By Nathalie Voit
The Federal Trade Commission (FTC) is suing data broker Kochava Inc. for putting consumers’ personal whereabouts at risk.
According to a press release filed by the agency on Aug. 29, Kochava allegedly sold consumers’ sensitive geolocation information to bidders. The sold data revealed consumers’ precise whereabouts, including visits to reproductive health clinics, places of worship, homeless and domestic violence shelters, and addiction recovery facilities.
The FTC said the Idaho-based data broker put peoples’ privacy at risk and exposed them to threats of stigma, stalking, discrimination, job loss, and even physical violence when it sold tracking data from hundreds of millions of mobile devices to purchasers without consumers’ consent.

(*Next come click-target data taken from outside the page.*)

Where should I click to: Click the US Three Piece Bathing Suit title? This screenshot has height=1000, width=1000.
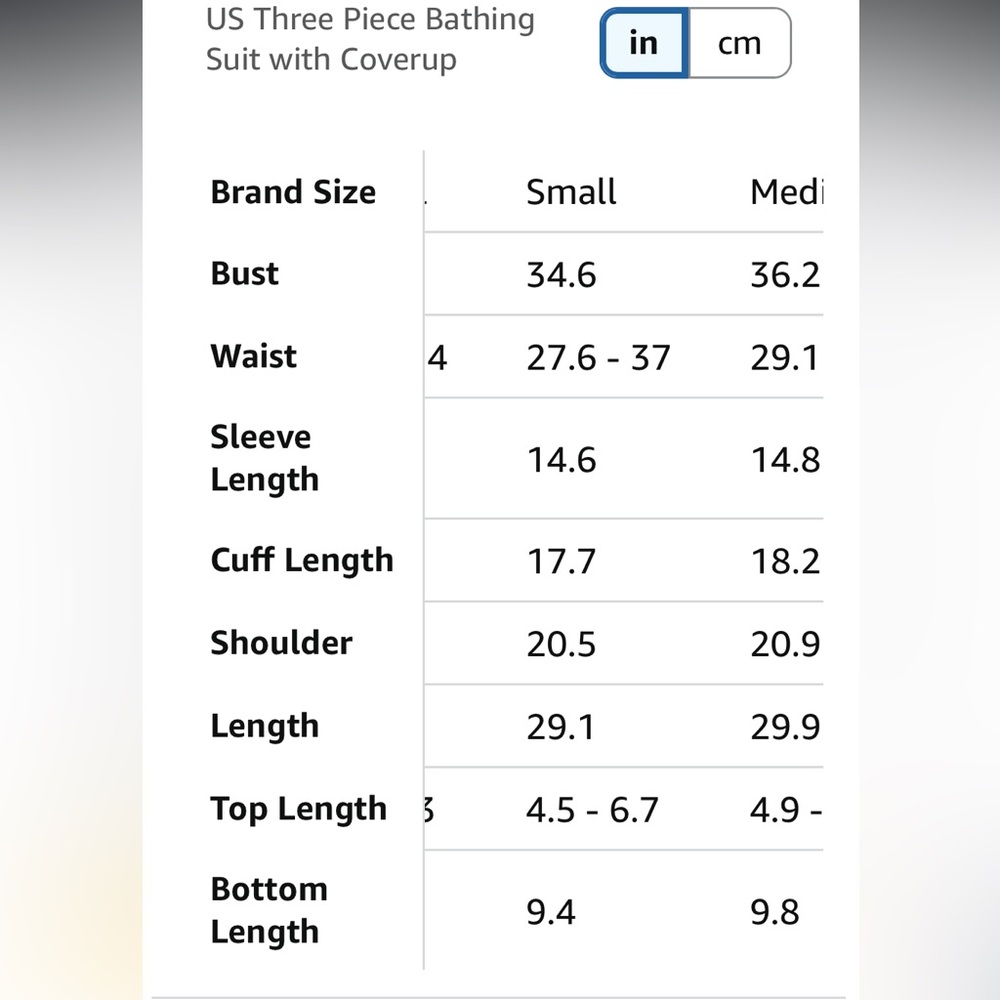370,39
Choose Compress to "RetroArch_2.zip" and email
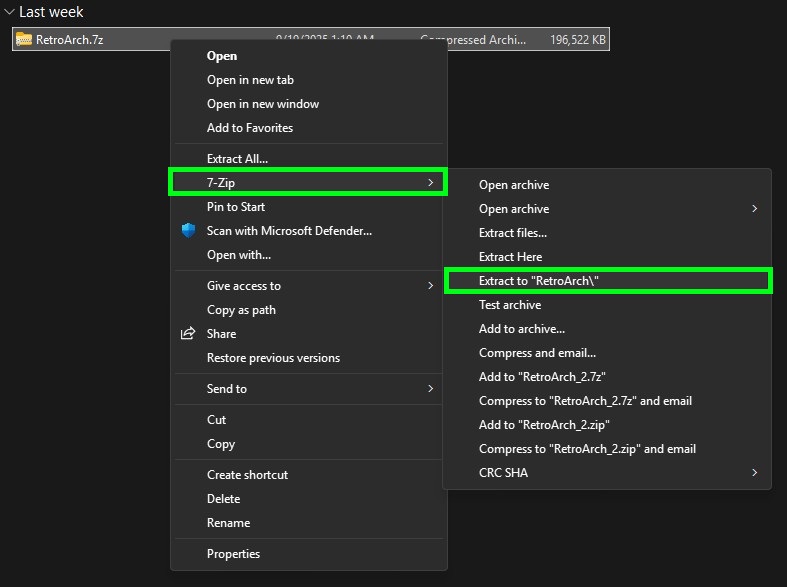This screenshot has height=587, width=787. click(x=587, y=449)
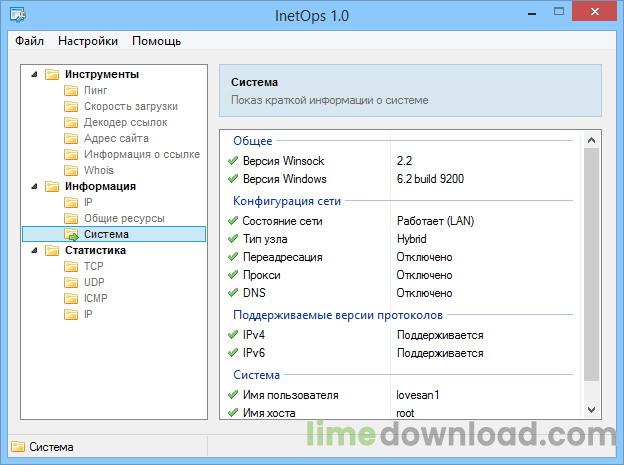The height and width of the screenshot is (465, 624).
Task: Click the scrollbar down arrow
Action: [592, 410]
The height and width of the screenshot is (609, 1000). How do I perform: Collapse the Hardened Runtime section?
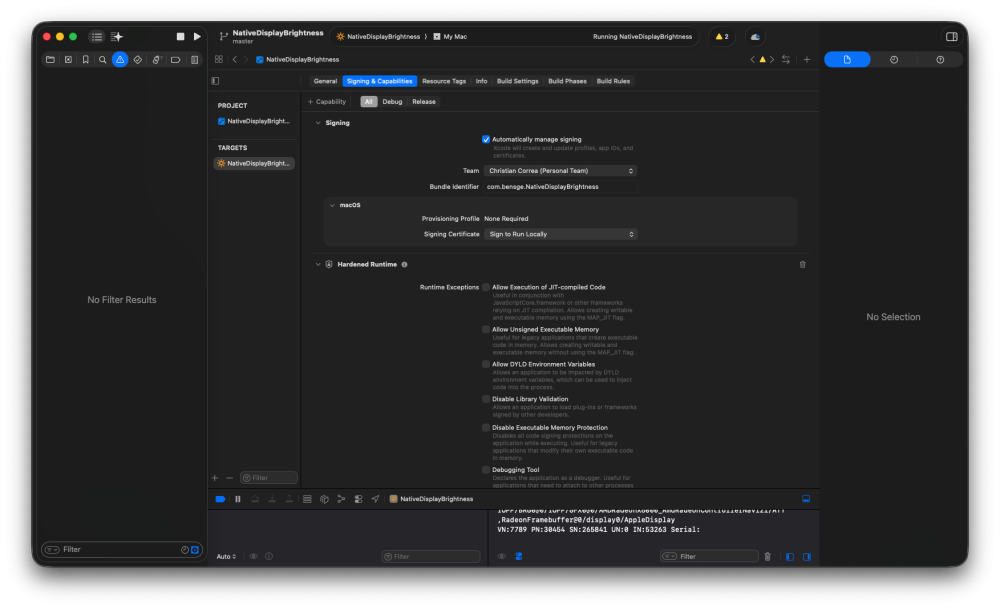tap(318, 264)
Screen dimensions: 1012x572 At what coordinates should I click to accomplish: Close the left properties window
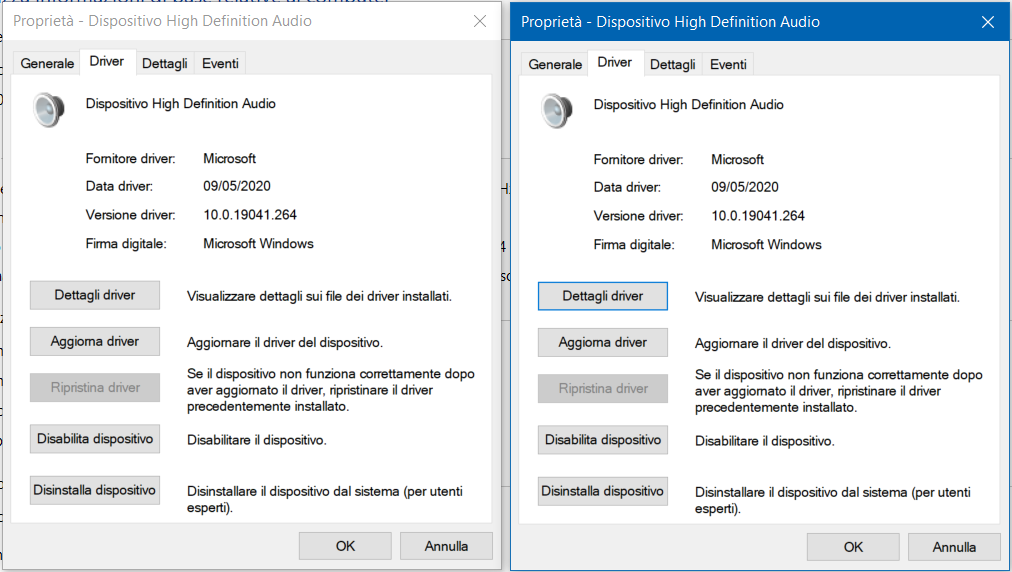[480, 21]
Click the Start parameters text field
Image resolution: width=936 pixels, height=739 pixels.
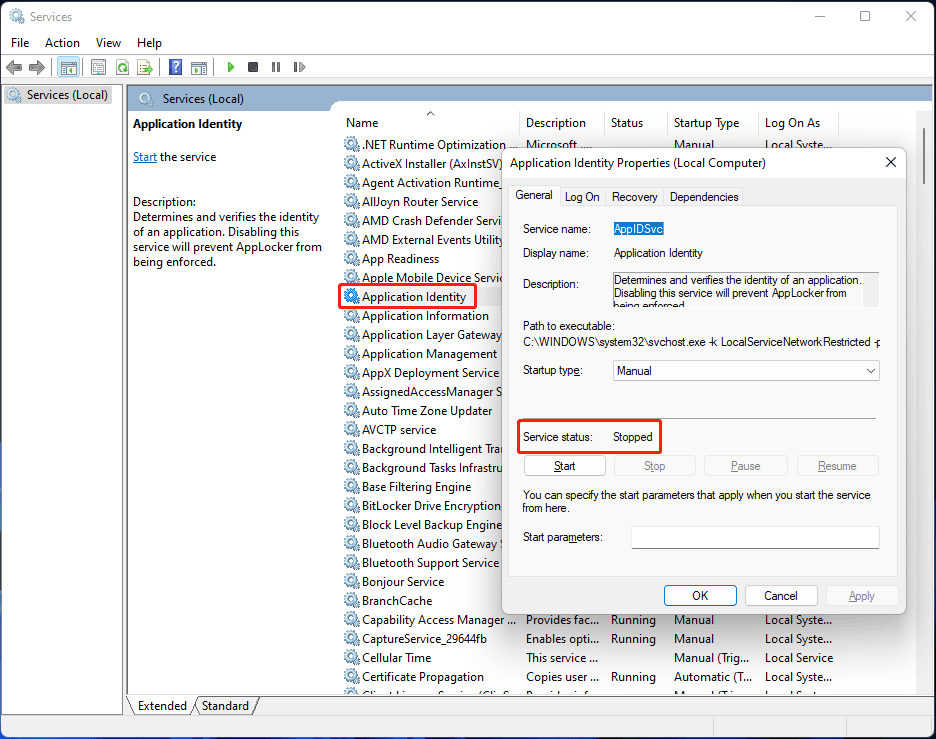[754, 538]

The agency also claims Kochava was reckless with the information it had in hand.
“Kochava employs no technical controls to prohibit its customers from identifying consumers or tracking them to sensitive locations,” the FTC’s complaint states. “For example, it does not employ a blacklist that removes from or obfuscates in its data set location signals around sensitive locations including, among others, locations associated with medical care, reproductive health, religious worship, mental health, temporary shelters, such as shelters for the homeless, domestic violence survivors, or other at-risk populations, and addiction recovery.”
“The sale of such data poses an unwarranted intrusion into the most private areas of consumers’ lives and causes or is likely to cause substantial injury to consumers,” the lawsuit states.
Until at least June of this year, the FTC said Kochava allowed anyone with minimal effort to obtain a large sample of sensitive data and use it without restriction. The data sample the agency analyzed included precise, timestamped location information gathered from more than 61 million unique mobile devices.
The lawsuit seeks to halt the distribution of the data and would order Kochava to delete the sensitive geolocation information it has collected.